Provided passage:
Things may feel out-of-control right now. You may be facing a lot of unknowns and disruptions. Try to be patient with yourself, your classmates, and your instructors during this time. Making a plan and adjusting your studying may help you feel a little sense of control. Here are some tips to help guide you:
1. Stay organized.
With so many things changing in your courses, you might be reliving that first-week-of-class confusion at a finals-week pace. You may also be having to learn to pace yourself through your units, which can feel daunting. Here are some things you might want to track for each class:
- Whether or not your class will continue to meet virtually at the regularly scheduled time.
- If not, are there any new parts of the course you will now need to track in place of your class time, such as a discussion board?
- Are assignments changing? Are there new due dates? Will any quizzes or exams be done online? What should you do if you need help?
- Does the instructor have virtual office hours? When and on what platform?
- Does the course have an online forum for asking questions?
2. Avoid multitasking.
If you do more work on your own and your time is less structured, you might be more tempted to multitask. Research shows that few people can succeed at doing multiple things at once or can switch between tasks quickly.
Consider working on a task for 25 minutes, then rewarding yourself with a 5-minute break. Research suggests this pattern helps achieve better concentration and alleviates “cognitive boredom” in most people. Here is a great resource to help you stay focused 25 minutes at a time!
3. Make the most of video lectures.
- Find out how to ask questions. Is there a chat feature? A discussion forum?
- Close distracting apps and tabs to avoid multitasking.

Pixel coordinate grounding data
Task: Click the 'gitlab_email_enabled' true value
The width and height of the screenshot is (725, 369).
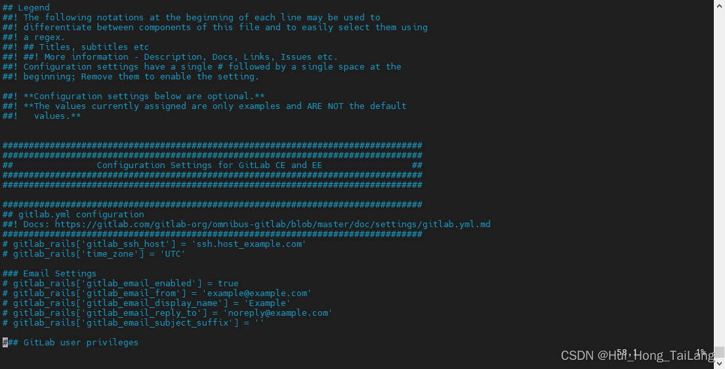Action: (228, 283)
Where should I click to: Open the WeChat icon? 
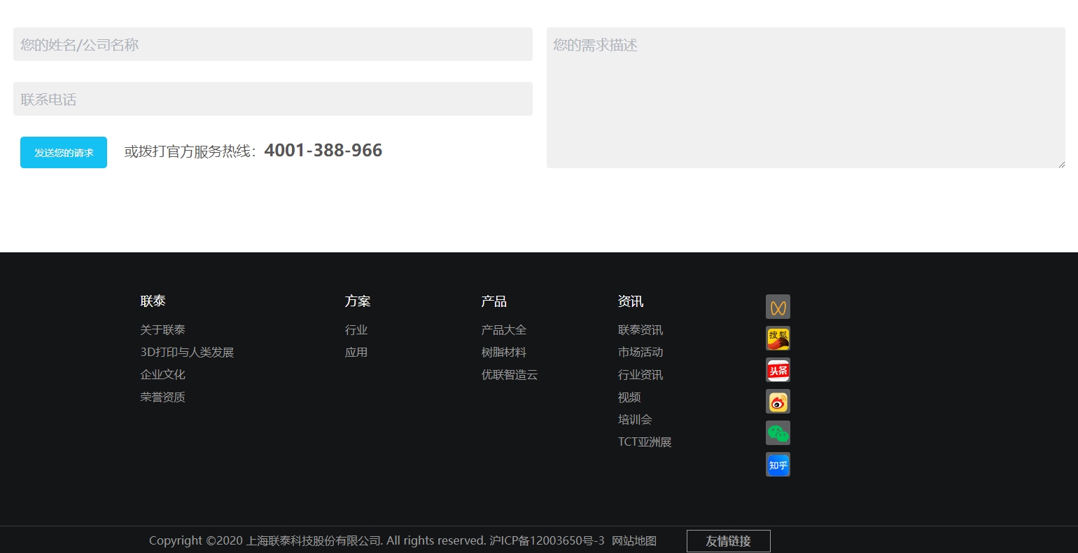[x=778, y=432]
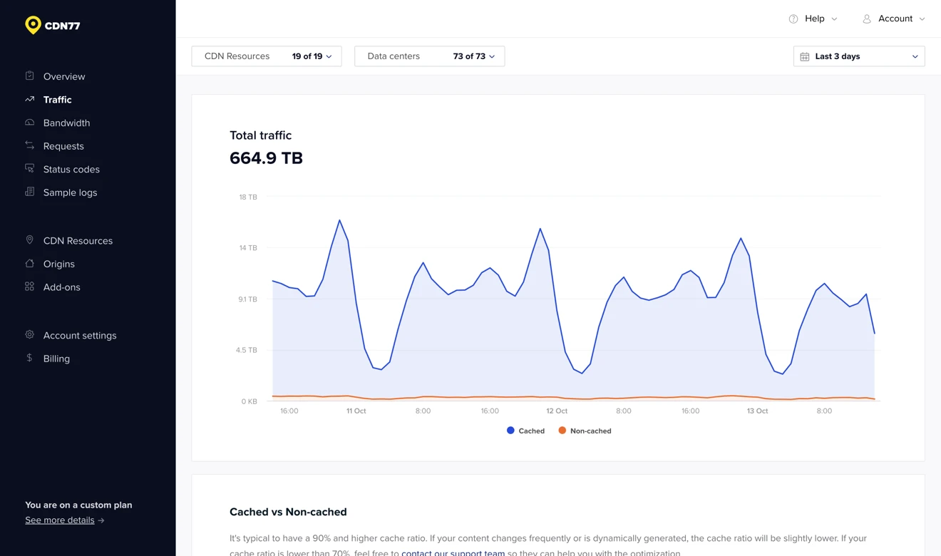Click the CDN Resources pin icon
The image size is (941, 556).
[29, 240]
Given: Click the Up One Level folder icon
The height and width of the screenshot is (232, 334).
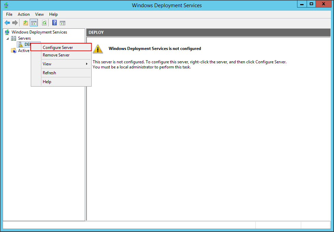Looking at the screenshot, I should 26,23.
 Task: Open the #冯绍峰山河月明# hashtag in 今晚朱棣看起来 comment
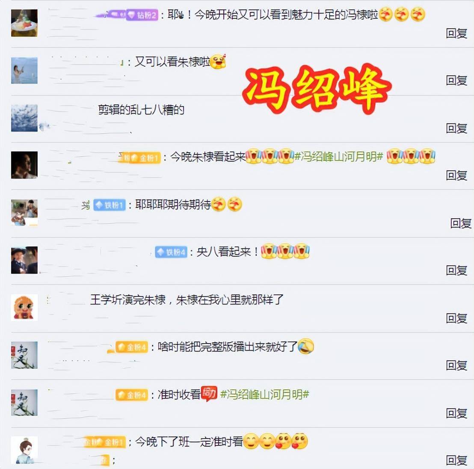click(339, 157)
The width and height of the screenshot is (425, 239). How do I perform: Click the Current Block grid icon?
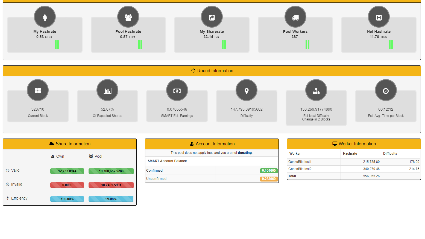tap(38, 90)
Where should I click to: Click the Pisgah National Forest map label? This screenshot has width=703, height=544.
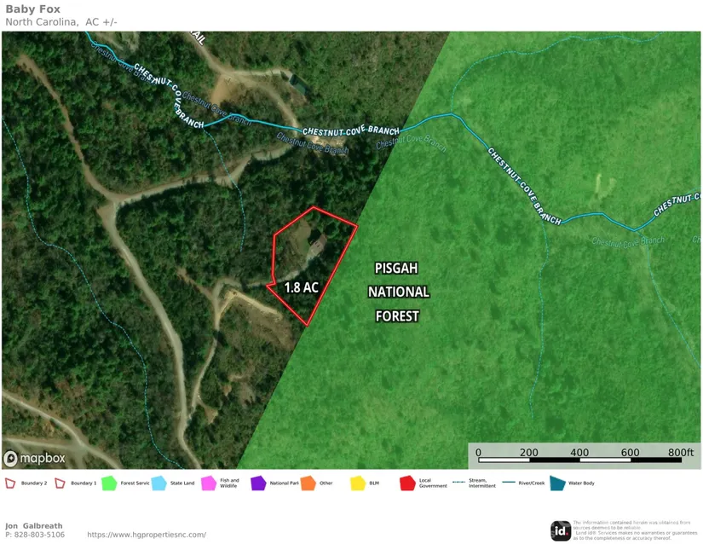coord(397,292)
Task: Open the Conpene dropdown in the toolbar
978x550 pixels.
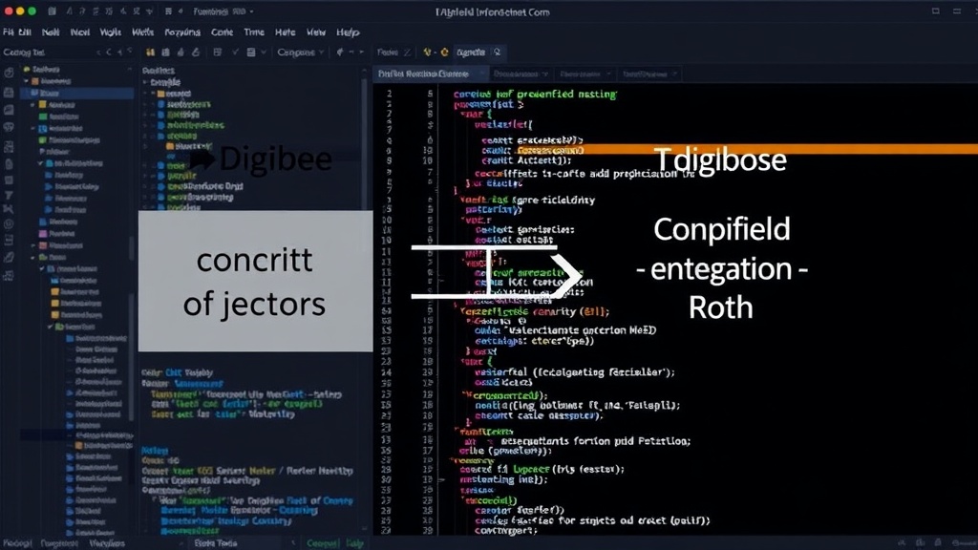Action: point(301,53)
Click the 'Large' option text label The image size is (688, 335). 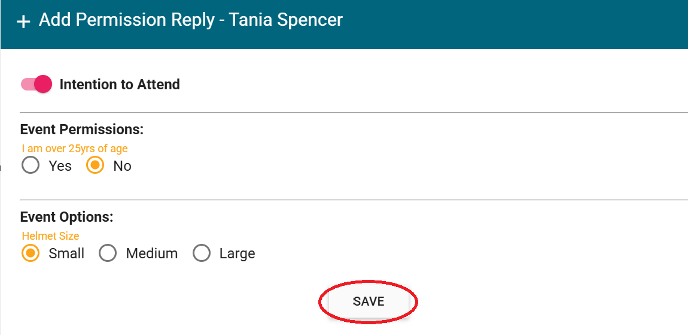click(237, 253)
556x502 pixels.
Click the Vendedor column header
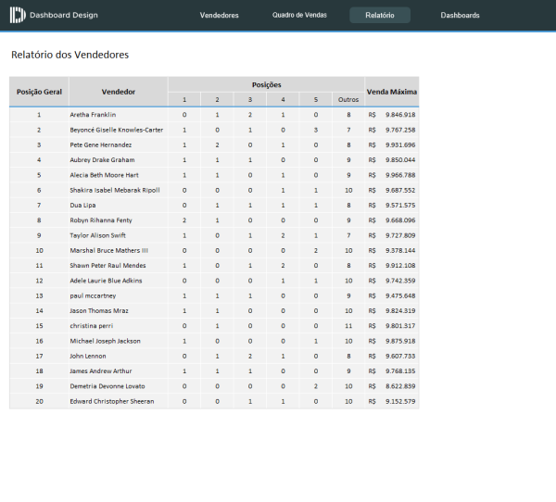(x=119, y=92)

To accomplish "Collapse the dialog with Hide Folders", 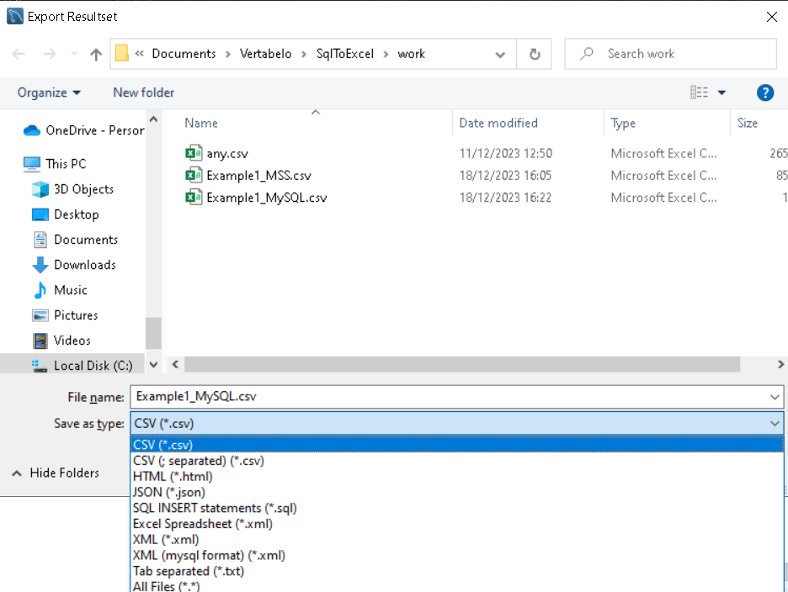I will click(x=63, y=473).
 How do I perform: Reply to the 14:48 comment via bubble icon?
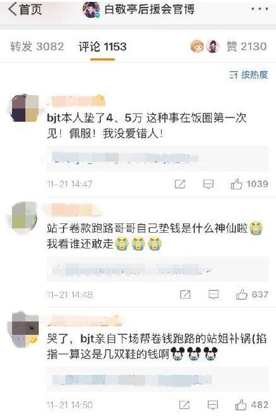pyautogui.click(x=214, y=294)
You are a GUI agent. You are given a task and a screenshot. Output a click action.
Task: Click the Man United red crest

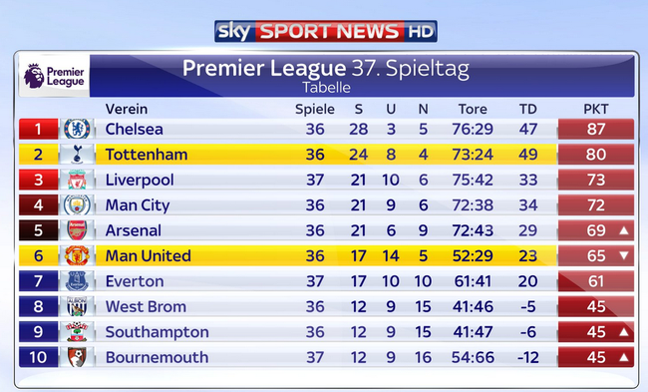tap(78, 255)
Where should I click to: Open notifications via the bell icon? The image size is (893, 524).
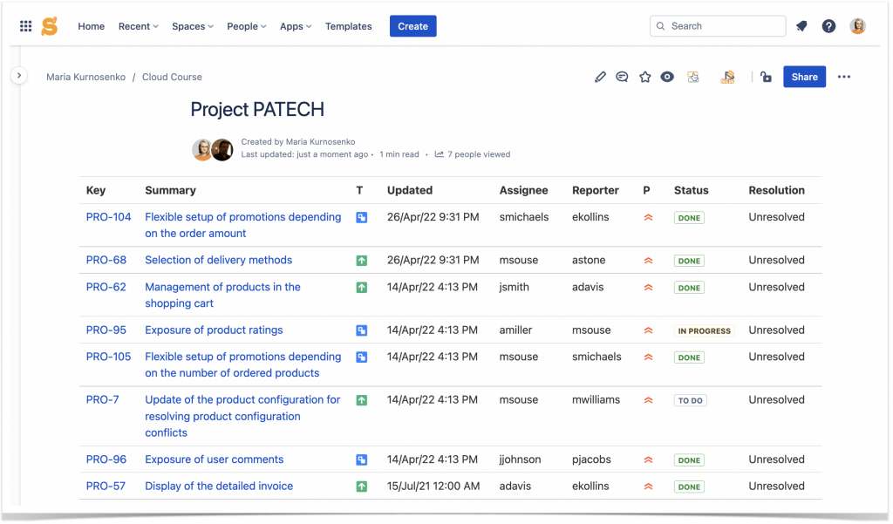(801, 25)

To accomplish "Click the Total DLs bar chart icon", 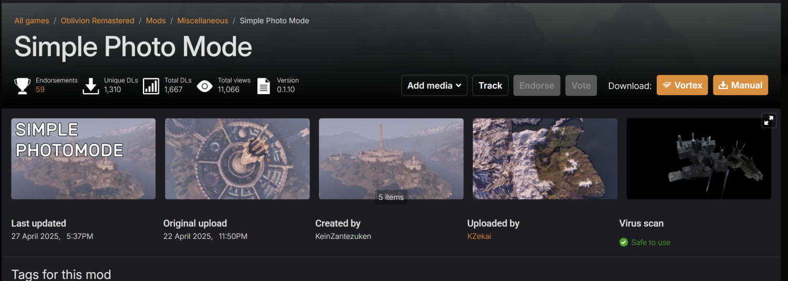I will point(151,85).
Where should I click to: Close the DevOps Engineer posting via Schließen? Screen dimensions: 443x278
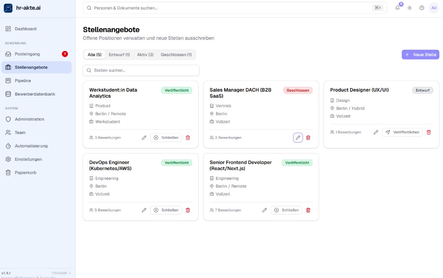click(166, 210)
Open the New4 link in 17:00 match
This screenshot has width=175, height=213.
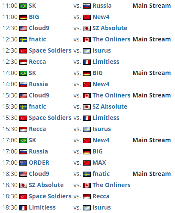click(x=101, y=140)
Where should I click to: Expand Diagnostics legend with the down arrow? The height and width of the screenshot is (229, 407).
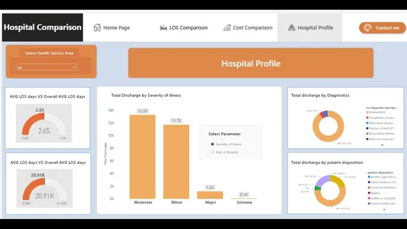[382, 145]
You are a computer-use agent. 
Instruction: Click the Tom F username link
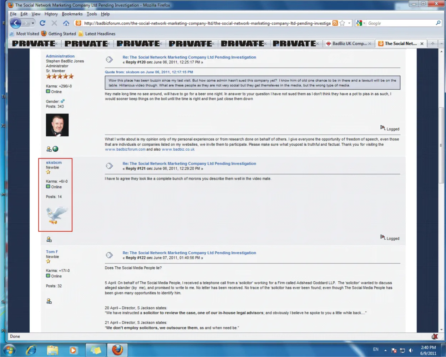(52, 252)
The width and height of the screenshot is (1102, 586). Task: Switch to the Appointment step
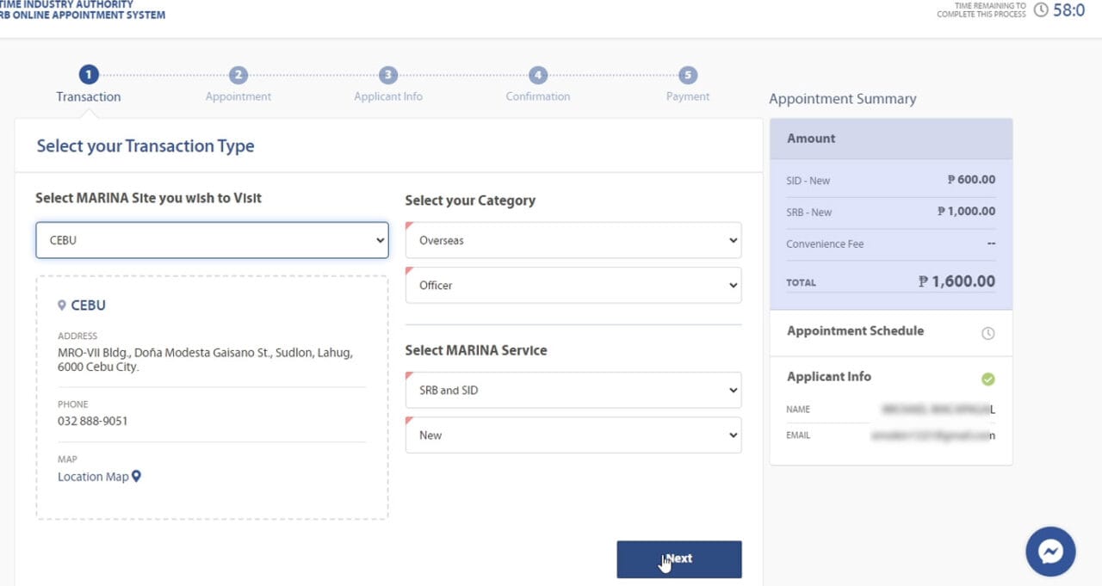click(x=238, y=96)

To do:
Retype the study tips for adjusting to online classes word for word, from start to finish.

Solution to the exercise:
Things may feel out-of-control right now. You may be facing a lot of unknowns and disruptions. Try to be patient with yourself, your classmates, and your instructors during this time. Making a plan and adjusting your studying may help you feel a little sense of control. Here are some tips to help guide you:
1. Stay organized.
With so many things changing in your courses, you might be reliving that first-week-of-class confusion at a finals-week pace. You may also be having to learn to pace yourself through your units, which can feel daunting. Here are some things you might want to track for each class:
- Whether or not your class will continue to meet virtually at the regularly scheduled time.
- If not, are there any new parts of the course you will now need to track in place of your class time, such as a discussion board?
- Are assignments changing? Are there new due dates? Will any quizzes or exams be done online? What should you do if you need help?
- Does the instructor have virtual office hours? When and on what platform?
- Does the course have an online forum for asking questions?
2. Avoid multitasking.
If you do more work on your own and your time is less structured, you might be more tempted to multitask. Research shows that few people can succeed at doing multiple things at once or can switch between tasks quickly.
Consider working on a task for 25 minutes, then rewarding yourself with a 5-minute break. Research suggests this pattern helps achieve better concentration and alleviates “cognitive boredom” in most people. Here is a great resource to help you stay focused 25 minutes at a time!
3. Make the most of video lectures.
- Find out how to ask questions. Is there a chat feature? A discussion forum?
- Close distracting apps and tabs to avoid multitasking.